Democrats unswayed by speech

 
WASHINGTON: Democrats accused President George W. Bush of “recklessly” leading America into war in Iraq and called for a withdrawal of US forces in a blunt rebuttal to the president’s annual State of the Union speech.

“This country has patiently endured a mismanaged war for nearly four years,” said Sen. James Webb, who was designated to deliver the opposition party’s rebuttal to the president’s key annual address before Congress.

Bush urged a deeply skeptical US public and wary lawmakers to give his strategy to send 21,500 more US soldiers into battle in Iraq a chance to work, saying he and his commanders had looked “at every possible approach.”

But as the president spoke, the first Democratic majority in Congress in 12 years geared to oppose the military operation that has claimed more than 3,000 US lives since the March 2003 invasion.

Congress was poised to take up several bills amounting to resolutions of a no-confidence vote in the president’s handling of Iraq, with the first Senate hearings today.

One of the bills deemed to have the best chances of being adopted is proposed by leading Republican lawmaker John Warner, former head of the Senate Committee on Armed Services, in what could deal a sharp setback to the president.

The opposition has insisted that Bush will not get “a blank check” as they consider a raft of proposals, ranging from a nonbinding congressional resolution rejecting his troop increase, to bills capping US forces at the existing level or even cutting war funds altogether.

“The president took us into this war recklessly,” Webb declared, saying Bush ignored the counsel even many of his top advisers in pushing ahead with the invasion.

“The majority of the nation no longer supports the way this war is being fought—nor does the majority of our military,” he said. “We need a new direction.”

Another leading Bush critic, Democrat Sen. Barack Obama, who is seeking to run in the 2008 presidential elections to replace Bush, echoed that view, telling CNN that the president did little to persuade critics that he was on the right track.

If the president’s remarks did little to sway Democrats, political pundit Larry Sabato said they were also unlikely to convince a cynical public whose patience has been spent by continual setbacks in Iraq.

It was not just Democrats who were unconvinced, however, particularly on the question of the way forward in Iraq.

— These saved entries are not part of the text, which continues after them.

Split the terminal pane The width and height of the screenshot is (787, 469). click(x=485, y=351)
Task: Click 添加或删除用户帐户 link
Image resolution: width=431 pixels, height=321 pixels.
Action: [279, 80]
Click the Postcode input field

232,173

“The Pentagon has warned that an escalation of our troop levels in Iraq would lead to an increase in al-Qaeda attacks, provide more targets for Sunni insurgents and fuel the jihadist appeals for foreign fighters to attack US soldiers,” said Republican Rep. Walter Jones.

“I am persuaded by all available evidence that an escalation of US troop levels is not the way forward in Iraq,” said Jones, a one-time staunch Bush supporter, who in recent months has become an outspoken critic.